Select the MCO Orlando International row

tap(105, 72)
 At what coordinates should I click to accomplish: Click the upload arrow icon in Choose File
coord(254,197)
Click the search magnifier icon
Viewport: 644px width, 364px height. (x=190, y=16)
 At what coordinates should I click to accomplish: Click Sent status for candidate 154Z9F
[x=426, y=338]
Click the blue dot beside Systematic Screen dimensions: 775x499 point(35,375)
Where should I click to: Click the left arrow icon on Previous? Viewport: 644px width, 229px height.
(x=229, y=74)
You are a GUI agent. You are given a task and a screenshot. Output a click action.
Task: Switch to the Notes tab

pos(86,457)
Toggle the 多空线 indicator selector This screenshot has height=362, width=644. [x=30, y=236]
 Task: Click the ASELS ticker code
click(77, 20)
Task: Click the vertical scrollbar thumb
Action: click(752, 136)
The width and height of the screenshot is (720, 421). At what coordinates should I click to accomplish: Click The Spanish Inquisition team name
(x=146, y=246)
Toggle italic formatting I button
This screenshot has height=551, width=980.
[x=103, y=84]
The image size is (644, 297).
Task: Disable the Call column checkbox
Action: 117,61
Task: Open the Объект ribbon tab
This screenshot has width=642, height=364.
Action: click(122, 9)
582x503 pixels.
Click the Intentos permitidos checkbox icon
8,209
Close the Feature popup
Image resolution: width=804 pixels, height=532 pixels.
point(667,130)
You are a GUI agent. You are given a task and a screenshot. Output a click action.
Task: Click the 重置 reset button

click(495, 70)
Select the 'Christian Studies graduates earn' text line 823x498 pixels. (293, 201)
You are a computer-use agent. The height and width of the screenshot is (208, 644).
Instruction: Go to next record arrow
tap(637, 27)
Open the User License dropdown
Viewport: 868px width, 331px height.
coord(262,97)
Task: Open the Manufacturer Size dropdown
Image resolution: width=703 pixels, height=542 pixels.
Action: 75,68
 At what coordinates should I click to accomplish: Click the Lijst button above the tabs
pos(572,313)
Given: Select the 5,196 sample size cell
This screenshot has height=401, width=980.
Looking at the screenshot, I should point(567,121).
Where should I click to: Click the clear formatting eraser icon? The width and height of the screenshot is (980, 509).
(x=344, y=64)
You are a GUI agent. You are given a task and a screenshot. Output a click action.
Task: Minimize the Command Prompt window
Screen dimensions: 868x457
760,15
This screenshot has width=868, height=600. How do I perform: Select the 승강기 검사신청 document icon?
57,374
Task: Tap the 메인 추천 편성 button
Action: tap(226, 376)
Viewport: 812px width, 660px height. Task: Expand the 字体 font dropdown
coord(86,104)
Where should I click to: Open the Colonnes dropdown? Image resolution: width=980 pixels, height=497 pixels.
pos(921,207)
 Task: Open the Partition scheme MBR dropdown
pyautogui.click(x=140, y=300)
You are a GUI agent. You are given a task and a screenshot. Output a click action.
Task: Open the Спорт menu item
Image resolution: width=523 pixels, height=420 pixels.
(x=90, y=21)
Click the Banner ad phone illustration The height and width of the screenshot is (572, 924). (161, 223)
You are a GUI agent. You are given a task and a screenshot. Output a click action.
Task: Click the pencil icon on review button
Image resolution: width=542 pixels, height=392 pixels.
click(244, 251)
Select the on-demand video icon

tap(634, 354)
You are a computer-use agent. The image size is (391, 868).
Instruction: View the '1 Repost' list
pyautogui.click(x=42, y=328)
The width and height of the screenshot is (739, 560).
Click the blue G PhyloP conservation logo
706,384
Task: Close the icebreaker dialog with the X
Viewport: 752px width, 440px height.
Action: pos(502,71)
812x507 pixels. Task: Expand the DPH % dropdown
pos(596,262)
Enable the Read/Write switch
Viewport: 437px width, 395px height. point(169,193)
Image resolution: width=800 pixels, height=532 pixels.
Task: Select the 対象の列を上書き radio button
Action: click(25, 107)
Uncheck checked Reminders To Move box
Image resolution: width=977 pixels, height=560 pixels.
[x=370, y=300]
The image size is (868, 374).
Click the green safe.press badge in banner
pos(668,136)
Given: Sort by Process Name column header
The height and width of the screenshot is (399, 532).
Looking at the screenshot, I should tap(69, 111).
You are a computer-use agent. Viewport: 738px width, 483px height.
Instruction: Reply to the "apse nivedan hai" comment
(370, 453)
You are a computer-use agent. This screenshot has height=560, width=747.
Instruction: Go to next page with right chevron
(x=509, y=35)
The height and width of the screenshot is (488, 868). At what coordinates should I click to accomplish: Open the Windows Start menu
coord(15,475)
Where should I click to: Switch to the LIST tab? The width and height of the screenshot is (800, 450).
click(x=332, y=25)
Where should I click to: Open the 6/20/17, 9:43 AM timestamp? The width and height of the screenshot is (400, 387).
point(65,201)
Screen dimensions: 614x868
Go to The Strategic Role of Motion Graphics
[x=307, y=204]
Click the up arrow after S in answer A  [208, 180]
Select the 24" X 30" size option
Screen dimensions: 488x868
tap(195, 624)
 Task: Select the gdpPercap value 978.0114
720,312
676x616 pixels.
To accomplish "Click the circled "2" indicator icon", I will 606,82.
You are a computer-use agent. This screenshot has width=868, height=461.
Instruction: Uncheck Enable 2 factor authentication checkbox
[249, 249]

**What is being asked**
Which of the lines in the data hold the string "Close"? Report each of them by copying it.

**Final answer**
Close the Feature popup
Task: Close the icebreaker dialog with the X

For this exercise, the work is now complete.